Keating seeks Mabo compromise with states

August 4, 1993
Issue 

By Peter Boyle

On July 26 the federal cabinet worked out new drafting instructions on a legislative response to the 1992 Mabo land rights case. This represents an attempt to come to a common position with Liberal state governments in Western Australia, Victoria and Tasmania.

Essentially the new federal position calls for a system of state and federal tribunals to interpret the "native title" found to still exist by the High Court decision. The tribunals could also allow proven native title holders the right to negotiate new mining leases (but not to veto mining) and to claim limited extra compensation from mining companies for special attachment to land. However, it also allows state and federal government veto, in the "national interest", over land use determinations by those tribunals.

Many Aboriginal organisations have yet to receive details of the new federal position, and a united response will not be formulated until after a national meeting in the Northern Territory this week.

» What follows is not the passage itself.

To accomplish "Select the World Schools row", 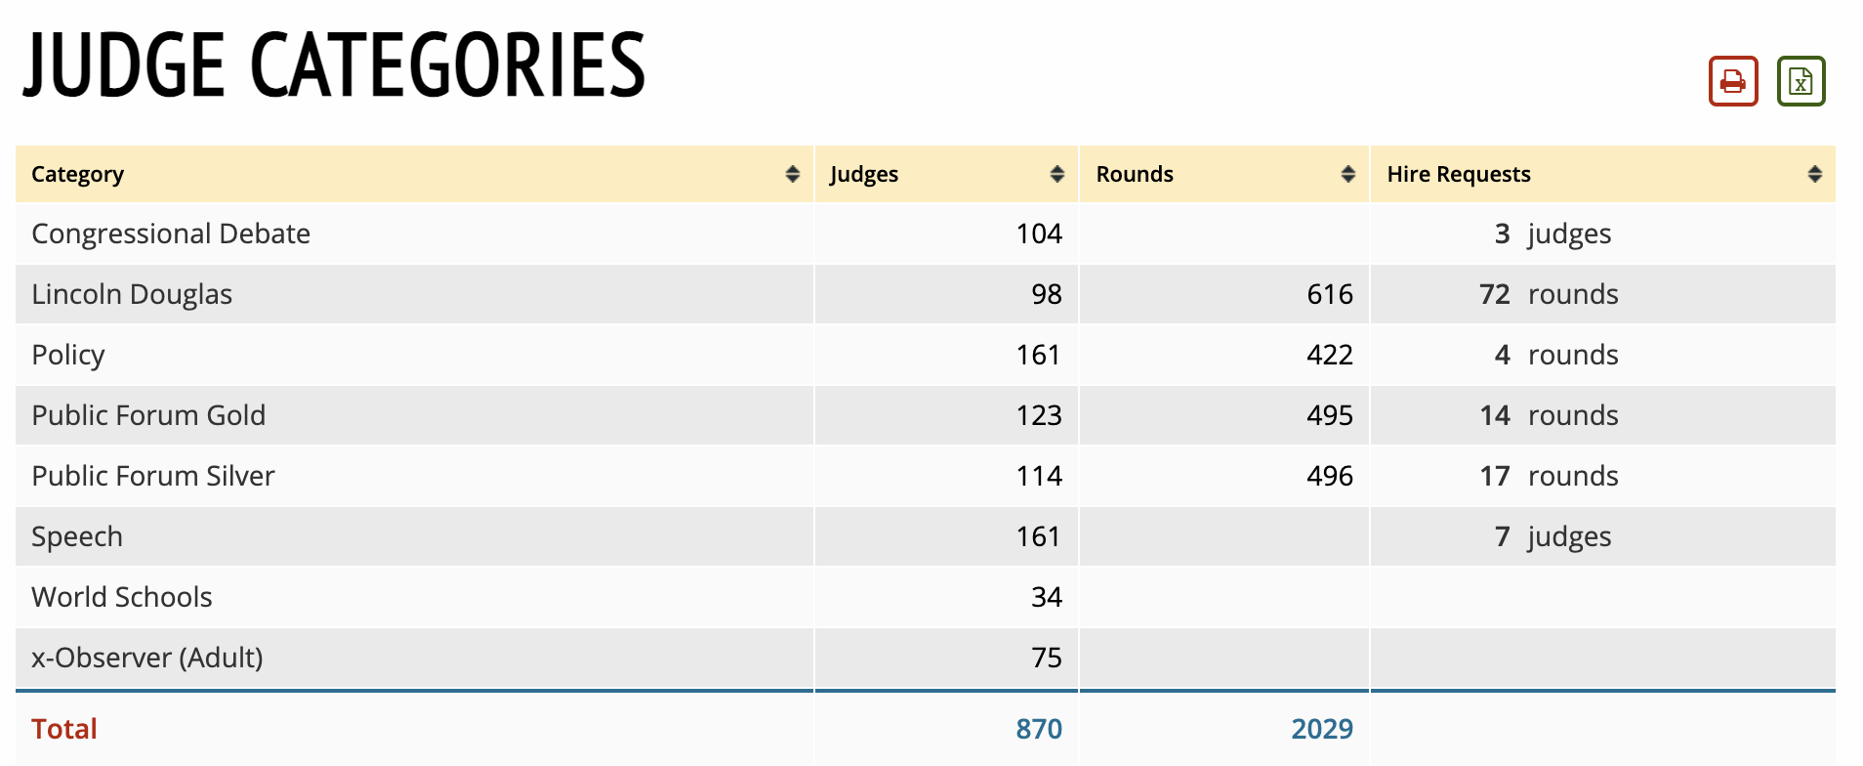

But there was an angry reaction from Rob Riley, the executive director of the Aboriginal Legal Service of WA. Riley is part of a committee negotiating with the Keating government on behalf of Aboriginal land councils and legal services.

"As soon as politicians start talking about the national interest, Aboriginal concerns are always the loser", said Riley. By deeming that pastoral and tourism leases will extinguish native title, Keating's latest proposal interpreted the High Court's decision so that Aboriginal interests have once more been overridden by pursuit of the dollar, he said.

Giving state governments the right of veto would be "grossly unfair" in view of the fact that state premiers like WA's Richard Court refuse even to accept the Mabo decision. Court wants to hold a referendum to reverse Mabo. "Giving the state the right of veto is like asking one of the players to act as the umpire", said Riley.

In contrast, the acting chairperson of the Aboriginal and Torres Strait Islander Commission (ATSIC), Sol Bellear, welcomed the new federal position as a "major breakthrough". He was quoted in the July 29 Age in fulsome praise: "Paul Keating and his Cabinet have shown statesmanship in recognising our right to have a say in how our land is used".

The new position has been welcomed by the National Farmers Federation and ACTU president Martin Ferguson, and has been treated as a vindication of his conservative views by Victorian Premier Jeff Kennett.

However, the Australian Mining Industry Council (AMIC) is still unhappy, as is the WA premier.

AMIC executive director Lauchlan McIntosh has demanded even further concessions from the federal government, including:

  • Complete extinguishment of native title by all "valid acts of government" granting land uses, including mining leases. Canberra's position allows for the revival of native title upon the expiry of mining leases, though such native title does not carry mineral rights.

  • Native title owners to have only the right to receive compensation for disturbance caused by mining. Canberra proposes an extra, capped, entitlement in consideration of Aboriginal people's special attachment to the land.

  • No special tribunal to determine native title, as proposed by Canberra. Any Aboriginal people wanting to prove native title would have to go through the expense of a High Court case, taking 10 years or more, if the AMIC has its way.

Aboriginal people are confused and disoriented by the mixed signals coming from Canberra, according to an urgent letter sent to the federal government on July 26 from the Aboriginal negotiating team. On one hand Keating is making grand statements about reconciliation while on the other "the strength of his words is not reflected in either the spirit or the substance of the draft", says the letter, which seeks a clarification of the federal government's position.

"Fundamentally, the drafting instructions advance and protect the vested interests of the economic, mining and pastoral sectors in particular, while doing nothing to protect Aboriginal interests beyond the bare minimum required by law", the letter said.

The proposals in the drafting instructions before the latest cabinet decision were such that Aboriginal interests would be better protected by the common law, according to the Aboriginal representatives. In fact in one area, the Victorian government's bill provides better protection than that offered by Canberra, they said.

In the face of federal and state government prevarication, Aboriginal groups are continuing to lodge Mabo-style claims before the courts. The latest claim is by the Wik people of the Cape York Peninsula. They are claiming 35,000 square kilometres of land, much of which in under mining leases held by Comalco.